Recommend some non-fiction con / grifter / thief stories.

This thread, about true crime books of the generally murder and mayhem variety, reminded me that I like a different sort of true crime book. Me, I’m fascinated with grifters and thieves. They’re more suave, more subtle, more romantic than, say, serial killers. More fun. I know the Hollywood sort are rare to nonexistent, but I still enjoy them.

So, since I’ve been floundering for a couple months when it comes to reading, I thought I’d maybe give one of these a try. (It’s either that or pick up a favorite to reread, at this point, though I suppose I’ll bull my way through the newest Temeraire book, despite being rather unhappy with it so far.) I’ve read and enjoyed The Big Con, which, IIRC, helped inspire The Sting. And I’ve read… well, some other stuff. Possibly Whiz Mob, Maurer’s other book, but I’m not entirely sure. A lovely little thing about a jewel thief, too.

So what might you folks recommend? I’d prefer modern to the earlier stuff of **The Big Con/B], but that’s not a hard rule. Do please stick to non-fiction–I might start up a different thread for fiction as well, sometime, but for now I’m looking for real life.

Canadian journalist Andreas Schroeder wrote three entertaining collections about various cons and swindles. I highly recommend them.

Scams, Scandals, and Skulduggery: A Selection of the World’s Most Outrageous Frauds
Cheats, Charlatans, and Chicanery: More Outrageous Tales of Skulduggery
Fakes, Frauds, and Flimflammery: Even More of the World’s Most Outrageous Scams

They’re all out of print but Amazon has cheap used copies.

<Deleted because I misread the OP and was naming fiction - Jim Thompson…>

Um, how about that book…You Can’t Win, by Jack Black (not the actor). Criminal, drifter in SF…

Or Straight Time by Art Pepper. Actually an oral history by the great jazz sax player, but he was a petty criminal and drug addict with time in prison…

Dunno about books, but I’ve got two awesome *New Yorker *articles for you:

A Pickpocket’s Tale by Adam Green

The Chameleon by David Grann

Obvious one: Catch Me If You Can, the basis of the Spielberg/DiCaprio movie, by Frank Abagnale…

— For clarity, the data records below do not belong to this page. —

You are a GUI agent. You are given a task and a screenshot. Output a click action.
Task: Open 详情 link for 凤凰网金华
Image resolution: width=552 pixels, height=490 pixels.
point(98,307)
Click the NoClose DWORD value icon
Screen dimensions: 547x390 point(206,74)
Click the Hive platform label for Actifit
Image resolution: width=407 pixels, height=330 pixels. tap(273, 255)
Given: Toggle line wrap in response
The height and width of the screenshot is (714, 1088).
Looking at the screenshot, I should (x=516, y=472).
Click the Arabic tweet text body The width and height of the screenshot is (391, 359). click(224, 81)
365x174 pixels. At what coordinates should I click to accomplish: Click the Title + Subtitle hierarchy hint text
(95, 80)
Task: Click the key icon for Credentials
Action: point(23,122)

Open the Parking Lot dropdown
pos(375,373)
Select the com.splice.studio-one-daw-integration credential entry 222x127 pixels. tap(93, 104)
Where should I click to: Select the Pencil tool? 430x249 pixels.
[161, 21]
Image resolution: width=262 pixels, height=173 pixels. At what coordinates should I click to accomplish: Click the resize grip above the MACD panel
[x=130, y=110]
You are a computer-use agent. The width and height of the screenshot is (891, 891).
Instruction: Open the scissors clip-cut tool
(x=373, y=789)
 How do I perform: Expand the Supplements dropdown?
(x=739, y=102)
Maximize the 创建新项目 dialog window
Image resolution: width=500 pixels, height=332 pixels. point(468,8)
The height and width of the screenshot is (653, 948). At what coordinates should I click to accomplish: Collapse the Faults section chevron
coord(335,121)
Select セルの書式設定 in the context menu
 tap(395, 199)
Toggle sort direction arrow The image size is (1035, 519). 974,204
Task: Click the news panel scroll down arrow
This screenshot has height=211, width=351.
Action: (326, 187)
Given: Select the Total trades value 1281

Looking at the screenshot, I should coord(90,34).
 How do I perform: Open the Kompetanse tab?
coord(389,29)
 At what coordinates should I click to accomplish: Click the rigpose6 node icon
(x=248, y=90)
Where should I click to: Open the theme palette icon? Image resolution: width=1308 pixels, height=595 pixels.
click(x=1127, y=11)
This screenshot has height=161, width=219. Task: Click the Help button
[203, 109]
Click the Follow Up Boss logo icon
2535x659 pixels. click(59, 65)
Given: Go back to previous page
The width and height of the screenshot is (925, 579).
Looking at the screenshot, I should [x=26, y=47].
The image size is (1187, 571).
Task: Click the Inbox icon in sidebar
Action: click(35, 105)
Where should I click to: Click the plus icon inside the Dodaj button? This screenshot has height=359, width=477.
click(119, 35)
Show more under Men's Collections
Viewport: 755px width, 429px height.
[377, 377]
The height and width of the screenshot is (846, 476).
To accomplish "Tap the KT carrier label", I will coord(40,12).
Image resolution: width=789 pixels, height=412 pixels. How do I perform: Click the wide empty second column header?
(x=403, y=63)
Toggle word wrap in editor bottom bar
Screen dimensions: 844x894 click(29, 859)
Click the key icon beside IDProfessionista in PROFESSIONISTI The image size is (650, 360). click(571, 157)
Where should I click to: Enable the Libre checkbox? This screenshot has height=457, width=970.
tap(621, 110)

I have not read it, but a biography of Titanic Thompson would seem to fall within your request. Not sure if he was a grifter so much as he was someone who always got the best of a proposition.

The Mark Inside: A Perfect Swindle, a Cunning Revenge, and a Small History of the Big Con is fun reading. I listened to it on Audible and very much enjoyed it.

I picked it up after reading Cory Doctorow’s review on BoingBoing, linked to here

I enjoyed The Great Imposter, by Ferdinand Waldo Demara.

When the FBI wanted to set up Abscam, they enlisted Melvin Weinberg, who had been conning and scamming all his life. The Sting Man was the only book I could find on Abscam; it goes into a lot of detail about Weinberg’s career prior to that.

These are buried in my bookmarks so I keep forgetting to read them. I have no idea if it’s suave, subtle or romantic but they are about thieves.

http://www.wired.com/politics/law/magazine/17-04/ff_diamonds?currentPage=all

http://www.wired.com/magazine/2010/03/ff_masterthief_blanchard/all/1

Cheating at Blackjack & Other Casino Games by Dustin D. Marks
This is the real thing – step by step explicit explanations.

I have wanted to read Harry Houdini’s book on con men. The final chapter is on himself.

Son of a Grifter. Can’t recall the author (the son of a family of grifters, especially the mother, who tried repeatedly to break out into a normal life) but it was fascinating to me because a good part of the story is set right where I lived, and talked about roads, houses and so forth I knew well.

Kind of an irritating read because it’s one part fury, one part helplessness and one part self-justification.

Darwin Ortiz’s Gambling Scams is about just that (and may be the best book ever written on the subject, Scarne included) but has many vignettes of grifters and hustlers.

There is also a book about Demara with the same title by Robert Crichton, which I enjoyed. Tony Curtis played him in the movie of the same title, which I thought was good.